In a Paris that never was, a city of magical factions where Fallen angels mingle with magicians, alchemists and witches…

Emmanuelle is the Fallen archivist of House Silverspires, and only wants a quiet life with her books. But when Selene, the latest student of Lucifer Morningstar, walks into the library, Emmanuelle finds herself drawn in an adventure to steal from another House. It’s a thrilling and dangerous task, but the most dangerous thing about it might just be Selene herself–aloof and resourceful, and unexpectedly attractive…

Set in the universe of the critically acclaimed The House of Shattered Wings.

And some early (not at all biased!) reviews:

D Franklin (of Intellectus Speculativus):

Stephanie Burgis, author of the upcoming Masks and Shadows:

And have an excerpt:

The Fallen came into the library of House Silverspires every morning, and every morning she would go into the stacks and come back with a pile of dusty books smelling of old, cracked leather, and sit down at the furthest table, staring at the books as if she could make them cooperate with a mere glance. By the looks of it–she was still sitting at the table hours afterwards, perhaps a third of the way into the first or second book–it was not going well.

Emmanuelle knew who she was, of course. Everyone did: Selene, Morningstar’s latest student–his latest pride, before he grew bored of her and cast her aside; as he had cast aside all his other students.
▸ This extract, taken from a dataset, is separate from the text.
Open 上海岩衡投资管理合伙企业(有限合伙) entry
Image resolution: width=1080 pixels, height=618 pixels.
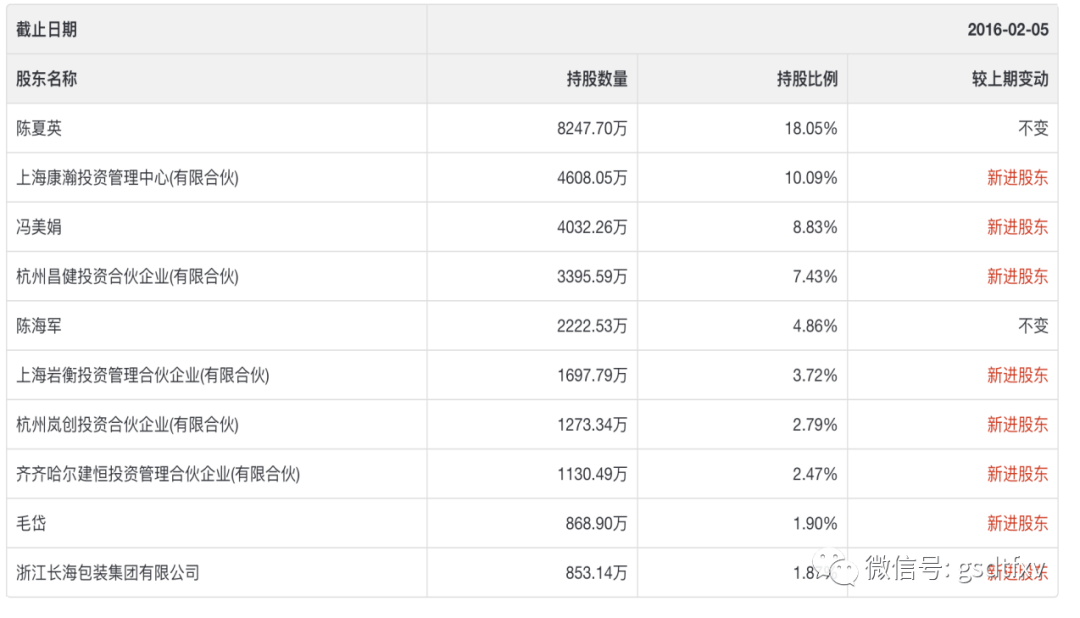[x=143, y=375]
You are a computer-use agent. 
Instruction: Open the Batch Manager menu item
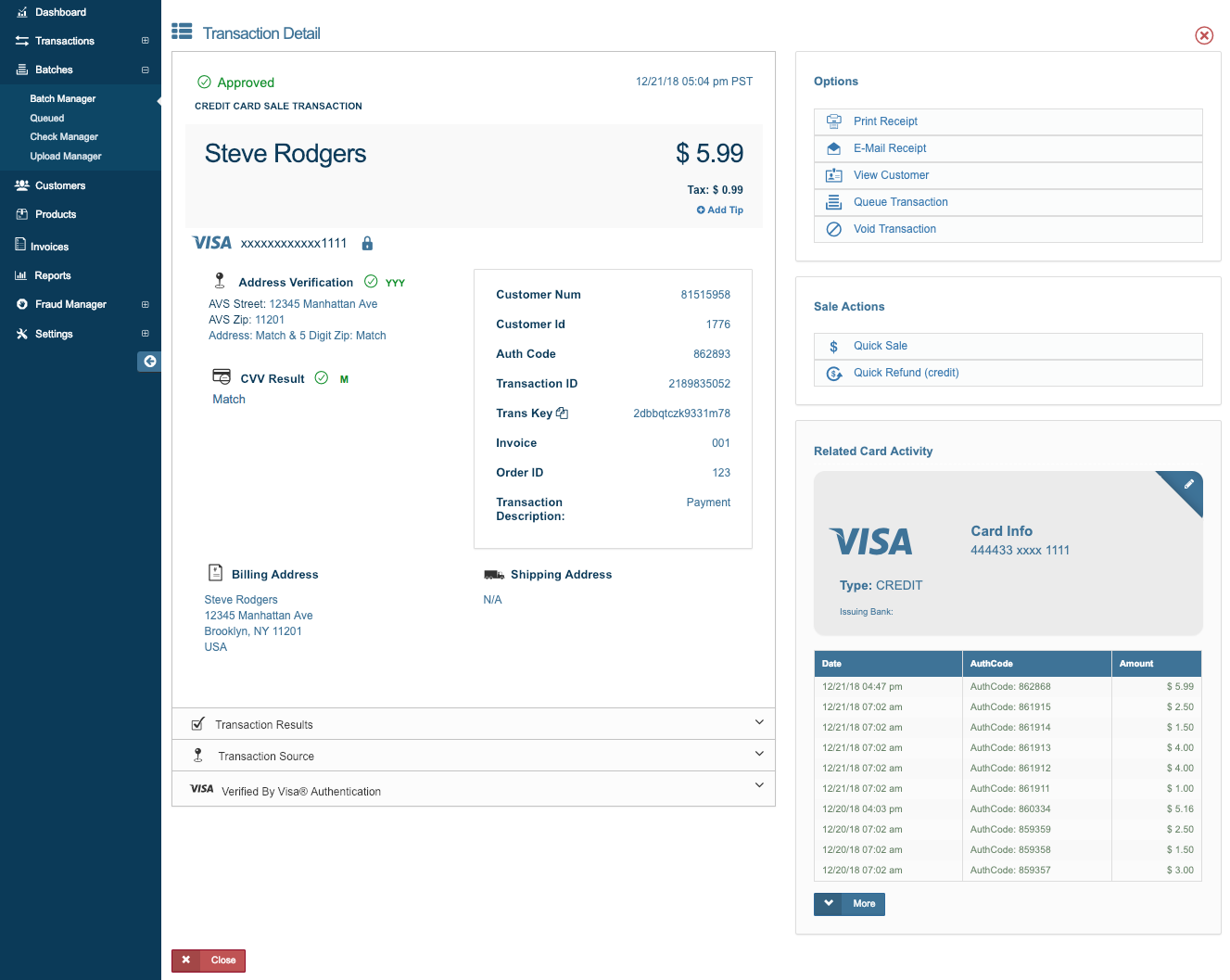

She walked tall and straight; wearing men’s clothes, a set of black trousers and a swallowtail jacket, both impeccably pressed and arranged with a meticulousness that was more frightening than alluring.

The smart, sensible thing to do–and Emmanuelle was nothing if not practical—would have been to stay away. To smile, and show Selene the way into the stacks, and see her out every morning. To go back to her cataloguing and repairs of old books, and sorting the odd fight between archivists. But… but Selene smelled of patchouli and freshly-cut grass, and walked with the grace of a queen, her face oddly expressionless–what would it look like, if it creased into a smile? And, day after day, Emmanuelle found her gaze drawn towards the depths of the library, and the silent struggle at the table–until one day she found herself smearing glue across the first page of a beautifully illuminated manuscript, instead of efficiently dabbing it on the top of the spine.

Right. Enough was enough.

Want one?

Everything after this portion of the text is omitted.